It’s complicated
I started writing this post more than a year ago. I started and abandoned it more times than I can count. I just couldn’t get it together.
One year and five months ago, my husband lost his best friend who died together with his two young daughters in a freak accident. Something like that to happen is so improbable, my mind kept going back to ‘can it really be true?’
But it was, and so once the initial wave of shock and disbelief had dissipated, grief emerged.
I applaud everyone who even tries to explain or express their grief. To me, it is the most complex mix of emotions. A murky concoction of raw sadness, guilt, fear, love, and helplessness.
M has lost his best friend. They had a very special relationship; very close to the relationships typically experienced by women. I don’t want to say too much about their relationship, because I don’t feel it’s my place to do that. His friend’s passing has left a massive hole in his heart, and that alone is heartbreaking to watch.
Then there are my daughters, who knew the girls and their dad well. My youngest was friends with the older daughter, and the four of them, together with their dads, spent plenty of time together. How do you console a grieving preteen and a teenager?
Then there is little old me. We were friends and would hang out without my husband sometimes. Sometimes, we would bicker about what’s best for M. We loved to wind each other up. Mostly, he made me laugh like hardly anyone else could.
And then there is the mother of the girls, the grandparents, his sister and her family, the many, many friends. The women in his life, the many questions that will forever be left unanswered.
How do you deal with a house full of grief? How do you deal with so many people grieving that your own loss seems insignificant in comparison? What do you say to a mother who lost her two children as well as her co-parent, confident, and friend? What do you say to a grandmother who lost her son as well as her two granddaughters?

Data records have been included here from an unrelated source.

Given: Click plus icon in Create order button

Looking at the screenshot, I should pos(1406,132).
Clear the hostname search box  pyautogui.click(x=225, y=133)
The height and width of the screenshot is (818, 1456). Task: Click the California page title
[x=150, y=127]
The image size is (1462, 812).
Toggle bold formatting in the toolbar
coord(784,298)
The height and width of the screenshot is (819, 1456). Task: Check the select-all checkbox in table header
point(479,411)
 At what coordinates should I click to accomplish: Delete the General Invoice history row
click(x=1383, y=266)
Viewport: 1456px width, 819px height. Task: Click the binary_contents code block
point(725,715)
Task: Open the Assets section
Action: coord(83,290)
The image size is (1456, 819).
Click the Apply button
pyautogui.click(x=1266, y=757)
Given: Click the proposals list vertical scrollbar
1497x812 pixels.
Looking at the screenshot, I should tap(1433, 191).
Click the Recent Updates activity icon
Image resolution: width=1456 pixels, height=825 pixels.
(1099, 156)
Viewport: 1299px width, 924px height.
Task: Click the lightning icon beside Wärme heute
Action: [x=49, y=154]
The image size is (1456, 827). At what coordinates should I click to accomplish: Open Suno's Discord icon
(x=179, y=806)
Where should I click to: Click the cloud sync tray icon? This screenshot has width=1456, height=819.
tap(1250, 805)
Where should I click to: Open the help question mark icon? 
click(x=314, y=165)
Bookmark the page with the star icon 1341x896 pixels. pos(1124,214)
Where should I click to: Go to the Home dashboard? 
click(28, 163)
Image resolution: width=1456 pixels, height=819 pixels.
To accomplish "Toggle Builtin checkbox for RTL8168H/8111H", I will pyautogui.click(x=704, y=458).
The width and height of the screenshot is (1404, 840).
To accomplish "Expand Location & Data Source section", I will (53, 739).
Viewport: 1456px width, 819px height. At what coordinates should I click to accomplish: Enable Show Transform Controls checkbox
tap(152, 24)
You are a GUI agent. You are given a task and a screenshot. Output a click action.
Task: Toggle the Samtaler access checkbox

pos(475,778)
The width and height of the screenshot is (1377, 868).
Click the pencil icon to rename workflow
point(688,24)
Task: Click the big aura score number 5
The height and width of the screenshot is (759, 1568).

I have little flashbacks to their house. The girls take turns sitting in my lap. We are making dinner. I help with homework. And then I feel a pang of guilt, because I see my girls grow up. Because I did get to celebrate Mothers Day yesterday. With them.
Grief is not a competition, yet it can bring out ugly sides in people. I’ve seen it before and it did rear its head. Just a tiny bit, but it was enough for me to delete my personal Instagram account as a consequence. Not the worst idea I ever had.
Where am I going with this? I am not sure. It was something I wanted to share. I am still not in a place to spend more time on this to explore and express my feelings properly. Maybe I never will be. Maybe I am afraid I will fall apart, if only for the day. Maybe I feel ashamed it affects me as much as it does, because others have lost so much more.
“None of us are getting out of here alive, so please stop treating yourself like an after thought. Eat the delicious food. Walk in the sunshine. Jump in the ocean. Say the truth you’re carrying in your heart like hidden treasure. Be silly. Be kind. Be weird. There’s no time for anything else.”